Outdoors: Fish flock to dams in spring

Rivers can produce large numbers of fish in the spring time, especially this year when there has been little snow and rain runoff.
Rivers can produce large numbers of fish in the spring time, especially this year when there has been little snow and rain runoff.



Fishing on our open water rivers has been excellent this spring as we have had very little snow and rain runoff and the river currents and levels are ideal.

I have been spending a lot of time fishing river dams and these areas tend to congregate pre-spawn walleyes in big numbers. No matter if you fish the Mississippi, Missouri, Rainy or the Fox River, the dam areas are the place to be in April.

Here are some tips to assist you in your spring walleye quest.

1. Dam face

The dam face is the area where the walleyes congregate and have no place to go.

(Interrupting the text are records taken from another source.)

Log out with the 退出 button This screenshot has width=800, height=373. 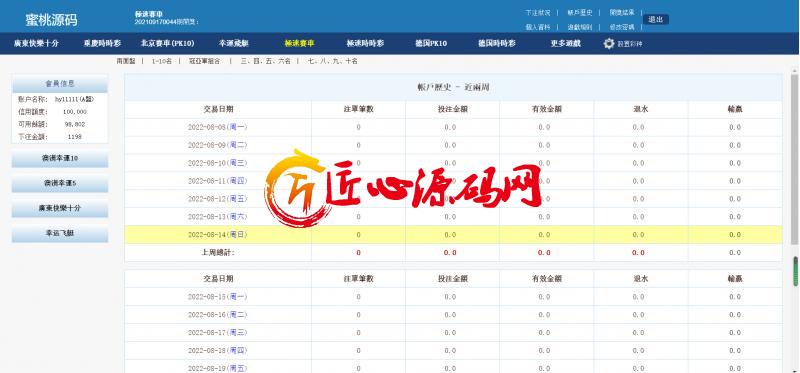point(656,19)
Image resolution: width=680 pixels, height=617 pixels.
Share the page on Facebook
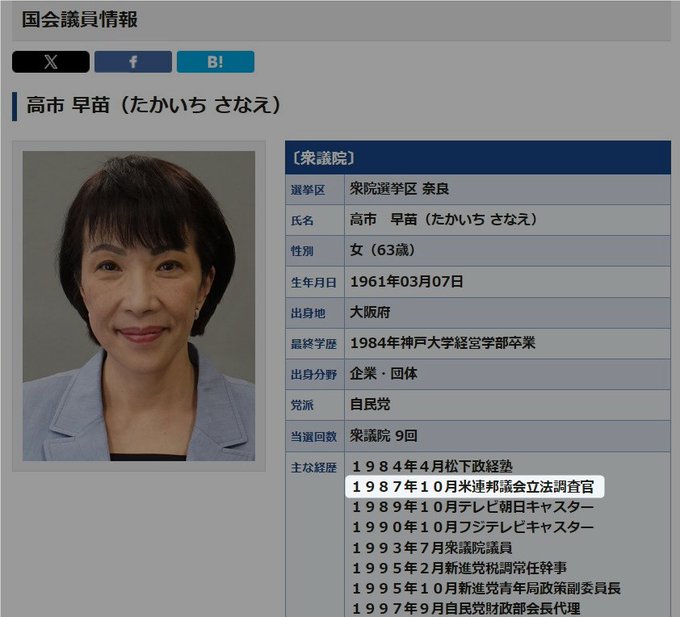point(133,62)
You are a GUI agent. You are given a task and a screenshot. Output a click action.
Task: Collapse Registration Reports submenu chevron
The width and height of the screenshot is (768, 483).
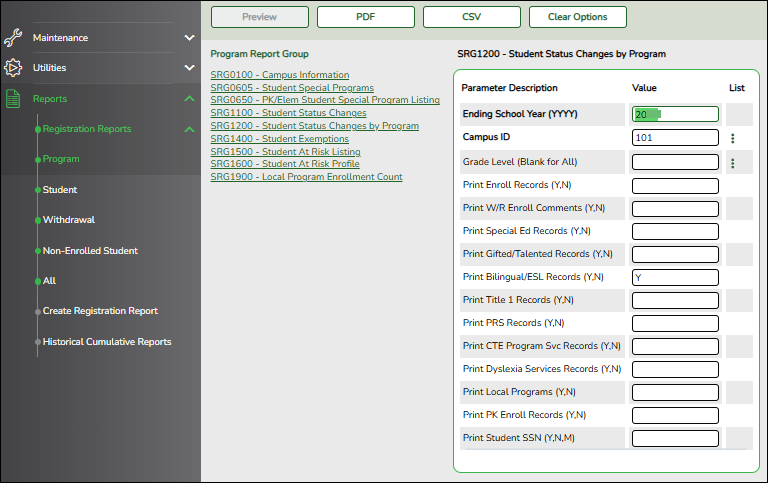pos(190,129)
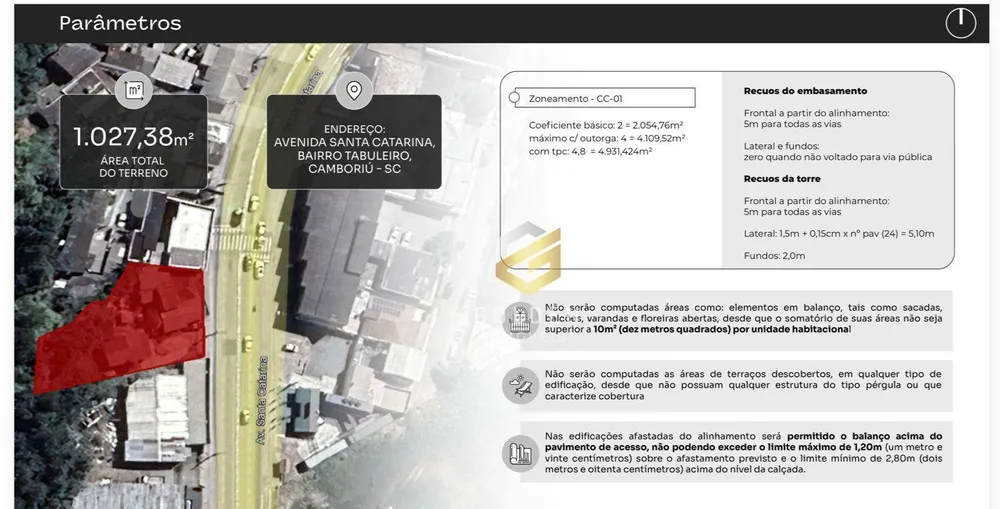This screenshot has width=1000, height=509.
Task: Click the Parâmetros header title
Action: click(x=120, y=24)
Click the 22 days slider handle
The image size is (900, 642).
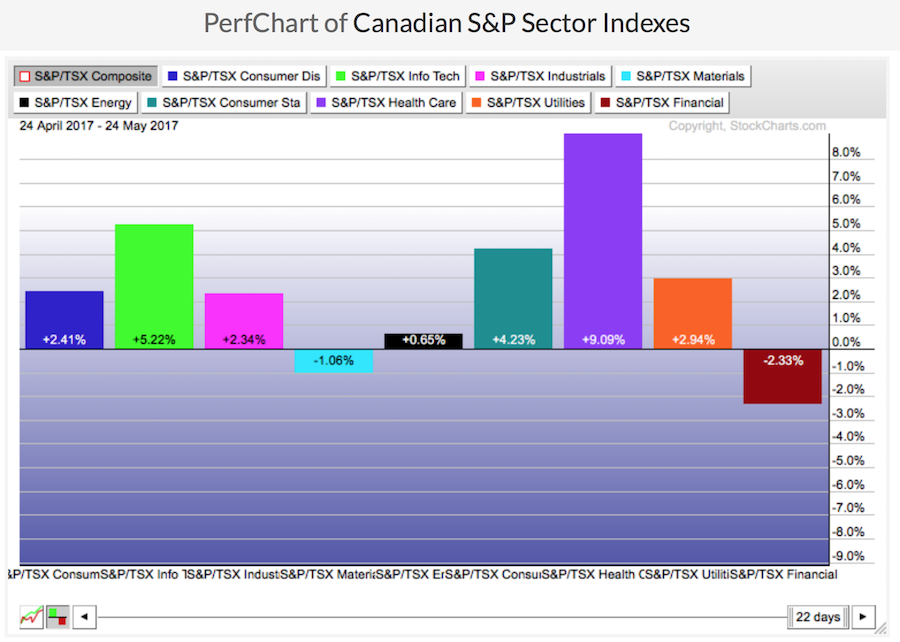(819, 616)
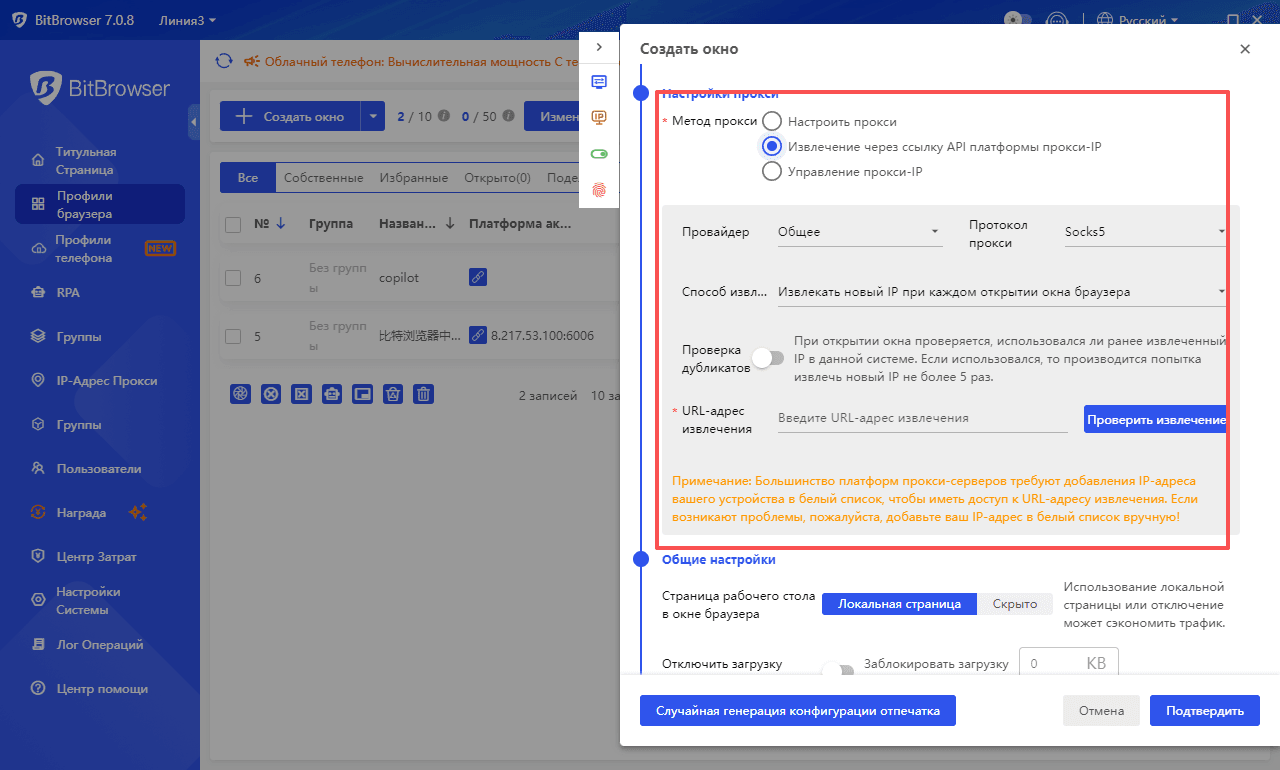Open the fingerprint icon in the side panel
Image resolution: width=1280 pixels, height=770 pixels.
pos(598,190)
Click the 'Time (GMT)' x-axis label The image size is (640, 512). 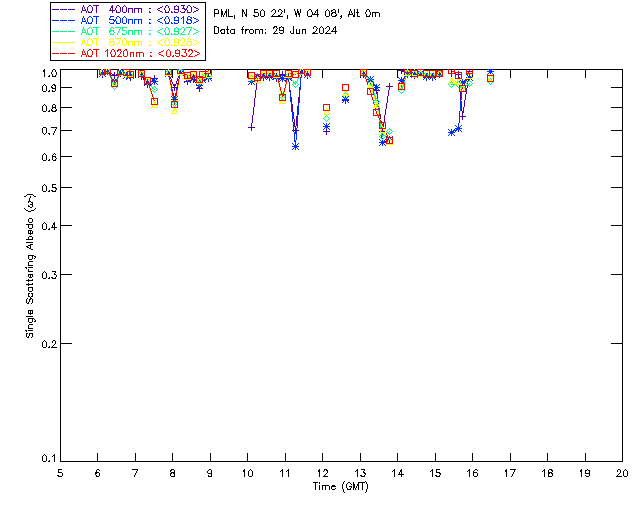[341, 486]
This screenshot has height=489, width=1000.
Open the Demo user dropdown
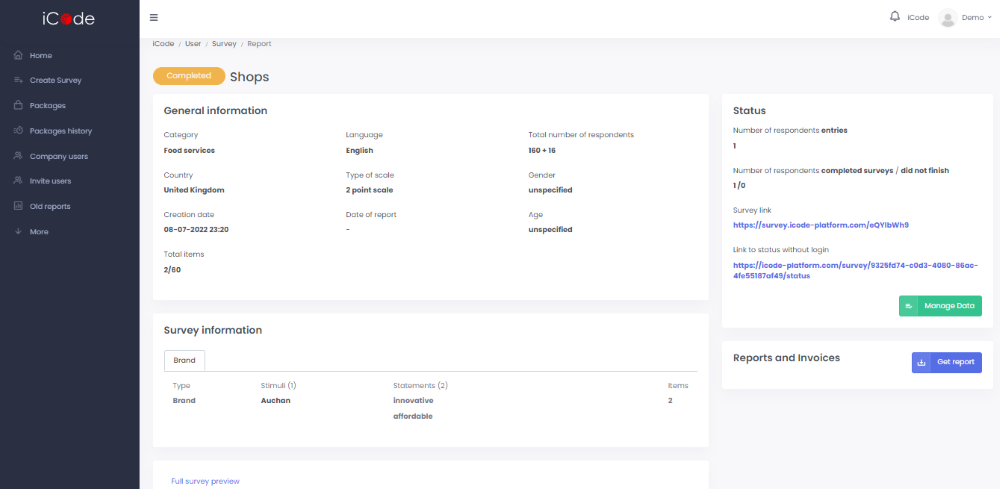point(976,18)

Most of these areas are man-made dams or sometimes natural obstructions that limit their ability to get any further upstream. These areas often have current running through the main dam face whether it’s hydroelectric power or just gate runoff.

Even if the main river fishing is slow, you can always catch fish at the dam face — no matter what river you choose.

2. Current

I look specifically for “seams” in the current. This means you will find active and running current and then all of a sudden the current breaks and you have “dead” water.

Walleyes will sit in the dead water and intercept baitfish swimming by in the current. You can read these seams by watching the surface water as it flows. It’s very obvious if you pay attention to the water flow.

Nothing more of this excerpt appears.